Darkness within darkness

I am amazed at the human spirit that falls into the depths but is not drowned, that faces danger but is not lost. I suspect that we all have our own inner darkness that we struggle to overcome. At times the darkness becomes a darkness within darkness, and we feel it as fear. Most of us, most of the time,  come through it and find the light again. In the rhythm of life we only know darkness because we experience light, and only enjoy light because we have faced the dark.

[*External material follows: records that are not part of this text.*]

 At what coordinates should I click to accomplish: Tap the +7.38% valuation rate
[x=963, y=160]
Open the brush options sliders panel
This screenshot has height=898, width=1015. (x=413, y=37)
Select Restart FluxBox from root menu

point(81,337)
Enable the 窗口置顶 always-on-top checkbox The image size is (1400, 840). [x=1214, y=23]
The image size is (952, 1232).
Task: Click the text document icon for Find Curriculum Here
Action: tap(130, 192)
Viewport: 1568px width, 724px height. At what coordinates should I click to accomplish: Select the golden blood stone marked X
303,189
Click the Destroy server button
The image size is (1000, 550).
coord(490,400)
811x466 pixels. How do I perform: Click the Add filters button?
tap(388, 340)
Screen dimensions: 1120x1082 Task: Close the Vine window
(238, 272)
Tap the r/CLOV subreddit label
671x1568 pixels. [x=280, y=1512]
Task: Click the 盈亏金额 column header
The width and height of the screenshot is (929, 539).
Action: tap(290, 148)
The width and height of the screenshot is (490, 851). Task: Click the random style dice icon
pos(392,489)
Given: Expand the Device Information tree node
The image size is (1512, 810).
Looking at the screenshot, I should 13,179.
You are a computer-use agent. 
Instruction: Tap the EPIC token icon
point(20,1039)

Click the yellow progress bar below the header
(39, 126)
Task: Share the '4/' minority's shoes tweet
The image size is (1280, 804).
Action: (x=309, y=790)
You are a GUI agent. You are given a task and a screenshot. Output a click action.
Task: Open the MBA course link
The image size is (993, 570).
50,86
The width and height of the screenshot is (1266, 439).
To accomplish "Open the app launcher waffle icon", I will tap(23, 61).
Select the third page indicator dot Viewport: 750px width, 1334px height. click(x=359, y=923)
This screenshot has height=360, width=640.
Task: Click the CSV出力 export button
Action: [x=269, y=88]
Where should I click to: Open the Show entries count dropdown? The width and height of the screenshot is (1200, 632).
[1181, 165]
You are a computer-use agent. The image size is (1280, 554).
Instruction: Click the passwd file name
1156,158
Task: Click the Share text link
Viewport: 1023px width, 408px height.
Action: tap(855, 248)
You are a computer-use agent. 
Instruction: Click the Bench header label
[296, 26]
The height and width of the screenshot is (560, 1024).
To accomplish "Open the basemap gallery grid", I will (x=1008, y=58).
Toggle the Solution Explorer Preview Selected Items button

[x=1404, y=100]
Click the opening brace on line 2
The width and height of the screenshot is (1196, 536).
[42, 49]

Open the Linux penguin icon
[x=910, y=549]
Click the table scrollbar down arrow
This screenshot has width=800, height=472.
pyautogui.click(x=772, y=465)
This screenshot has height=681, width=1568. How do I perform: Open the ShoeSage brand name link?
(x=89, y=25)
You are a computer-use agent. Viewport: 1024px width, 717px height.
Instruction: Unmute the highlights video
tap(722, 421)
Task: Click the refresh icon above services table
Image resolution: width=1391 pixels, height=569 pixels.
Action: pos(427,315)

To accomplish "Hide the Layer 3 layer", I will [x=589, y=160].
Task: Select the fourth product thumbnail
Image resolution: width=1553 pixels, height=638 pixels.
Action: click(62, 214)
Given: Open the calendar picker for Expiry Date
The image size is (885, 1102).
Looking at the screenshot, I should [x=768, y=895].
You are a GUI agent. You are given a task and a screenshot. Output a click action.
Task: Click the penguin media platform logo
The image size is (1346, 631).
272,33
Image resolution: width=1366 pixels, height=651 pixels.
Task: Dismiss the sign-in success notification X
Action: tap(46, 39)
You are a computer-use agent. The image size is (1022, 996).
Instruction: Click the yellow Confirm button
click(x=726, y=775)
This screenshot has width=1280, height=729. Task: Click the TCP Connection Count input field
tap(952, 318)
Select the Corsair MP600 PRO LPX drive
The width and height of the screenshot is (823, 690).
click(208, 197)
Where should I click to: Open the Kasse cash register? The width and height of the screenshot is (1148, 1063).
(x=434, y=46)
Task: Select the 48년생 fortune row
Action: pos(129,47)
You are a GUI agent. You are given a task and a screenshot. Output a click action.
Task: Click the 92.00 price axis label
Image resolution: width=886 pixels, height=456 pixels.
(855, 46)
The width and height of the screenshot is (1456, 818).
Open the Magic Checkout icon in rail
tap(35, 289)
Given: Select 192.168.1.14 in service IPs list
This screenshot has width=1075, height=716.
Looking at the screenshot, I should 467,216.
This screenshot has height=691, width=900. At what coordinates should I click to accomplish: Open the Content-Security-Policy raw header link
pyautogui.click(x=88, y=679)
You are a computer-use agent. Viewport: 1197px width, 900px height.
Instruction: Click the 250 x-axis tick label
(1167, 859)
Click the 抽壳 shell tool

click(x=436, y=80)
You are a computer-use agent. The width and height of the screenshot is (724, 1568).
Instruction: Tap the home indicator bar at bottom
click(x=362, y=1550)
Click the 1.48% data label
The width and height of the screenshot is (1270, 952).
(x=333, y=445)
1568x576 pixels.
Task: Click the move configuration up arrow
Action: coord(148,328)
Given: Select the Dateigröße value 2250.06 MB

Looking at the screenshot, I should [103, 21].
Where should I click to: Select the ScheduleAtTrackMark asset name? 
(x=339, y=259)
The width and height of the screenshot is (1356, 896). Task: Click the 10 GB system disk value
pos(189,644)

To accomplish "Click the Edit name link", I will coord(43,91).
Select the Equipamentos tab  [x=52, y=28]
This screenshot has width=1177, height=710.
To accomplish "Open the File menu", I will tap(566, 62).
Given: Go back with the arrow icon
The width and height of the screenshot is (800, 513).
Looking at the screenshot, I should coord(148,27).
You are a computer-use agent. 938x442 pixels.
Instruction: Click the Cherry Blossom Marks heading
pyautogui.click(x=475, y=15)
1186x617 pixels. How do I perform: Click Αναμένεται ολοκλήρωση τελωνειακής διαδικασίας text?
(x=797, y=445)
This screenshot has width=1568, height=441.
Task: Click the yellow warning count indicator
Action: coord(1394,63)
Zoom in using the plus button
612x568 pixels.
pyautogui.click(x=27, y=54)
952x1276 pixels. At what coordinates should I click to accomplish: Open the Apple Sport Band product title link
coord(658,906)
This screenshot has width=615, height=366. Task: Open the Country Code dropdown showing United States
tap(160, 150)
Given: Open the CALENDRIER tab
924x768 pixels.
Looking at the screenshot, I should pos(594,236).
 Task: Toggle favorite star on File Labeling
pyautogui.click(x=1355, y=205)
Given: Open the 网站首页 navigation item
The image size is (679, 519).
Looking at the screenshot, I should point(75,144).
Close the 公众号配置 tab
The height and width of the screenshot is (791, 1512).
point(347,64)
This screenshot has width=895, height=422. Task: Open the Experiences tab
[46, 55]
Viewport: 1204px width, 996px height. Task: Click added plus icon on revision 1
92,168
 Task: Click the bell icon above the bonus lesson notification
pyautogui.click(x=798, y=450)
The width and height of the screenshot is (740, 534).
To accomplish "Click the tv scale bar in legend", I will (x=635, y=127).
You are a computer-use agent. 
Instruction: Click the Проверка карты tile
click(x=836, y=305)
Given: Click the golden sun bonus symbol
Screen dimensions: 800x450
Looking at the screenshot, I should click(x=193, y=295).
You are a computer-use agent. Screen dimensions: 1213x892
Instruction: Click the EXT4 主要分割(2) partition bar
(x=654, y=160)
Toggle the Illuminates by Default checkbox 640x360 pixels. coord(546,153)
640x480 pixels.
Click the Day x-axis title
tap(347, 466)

I read a piece in the Guardian a few days ago, in the column "Facing My Fear" a woman wrote of her own darkness within darkness. A cancer survivor, she has to have an MRI every six months for "the rest of your life," according to her nurse. The writer is claustrophobic. The MRI tube is her worst nightmare, truly a darkness within darkness. She fears it worse than the melanoma, worse than dying. How does she cope? Her strategy is to count to 100, and merge her breath with the counting. When she reaches 100, she starts again. But this is no mere recreation meditative practice. It is life and death. It is conquering fear with every breath, with every number counted, until the ordeal is over. More flippantly, the writer promises herself two glasses of wine when she is finally home again! Such is the courage of the human spirit.
Yet, her darkness within darkness is not mine, and probably not yours. For some the MRI holds no fear, merely an annoying process to pass through. For such, to lie in the tube listening to the clanging and banging, the buzzes and hums, requires no great courage, for there is no great fear. For those who love to fly, sitting in the airplane requires no great courage. I admire greatly those whose inner darkness is to be strapped in a chair thousands of feet above the ground, yet who still walk down the jetway to take their seat. Terra firma at destination's end is truly to walk into the light. Name your own fear, your own darkness.
For the last sixteen years I have lived with a condition, early diagnosed as "lone atrial fibrillation"—an episodic rapid irregular heartbeat. I have an episode of it on average about once a month. My cardiologist told me that the condition is not itself life threatening (unless the irregular heart rhythm produces a blood clot and hence a stroke), but that it will only get worse as I age. Atrial fibrillation feels very strange. By now I'm fairly sure when an episode will happen, as I've learned to read the signs in my body, though sometimes I'm take by surprise. The condition can be a fluttering sensation in the chest, sometimes a pounding, sometimes gentle, sometimes rough, always unsettling. It can take heart rate into the 180s. If the episode is of several hours duration, it leaves me drained of energy, listless. I suppose that after sixteen years you'd think that I have come to accept the condition. And to some extent I have. But still, when your heart starts to do summersaults it makes you take stock. For me it has been a frequent source of darkness—sometimes darkness within darkness. And that feels a lot like fear.
Like the writer who faces her fear of the MRI by counting her breaths, I too have a strategy. For me, it also involves following the breath and periods of zazen when in atrial fibrillation. I find it helpful, too, to use essential oils, to engage in qigong massage and acupressure, to sit in the hot tub if available, to read the wisdom of the Daodejing, and to rest. That routine is possible when at home. When at work, or when traveling, it presents different challenges. But you get by, and soon the light replaces the darkness; the gradual light of creeping dawn, or else the bright sun from behind a cloud.
I'm sure that for other folk who the same condition—I think St. Paul would call it a "thorn in the flesh"—atrial fibrillation would be only a minor inconvenience, requiring no courage to deal with. Whatever the case, we all have our inner darkness, and sometimes it will become darkness within darkness. Such is as it should be. How else would we learn to calm the mind, to face the inner demons, and to give hope to others?
Falling into the depths but not drowned, facing danger but not lost—such is the human spirit. I stand amazed.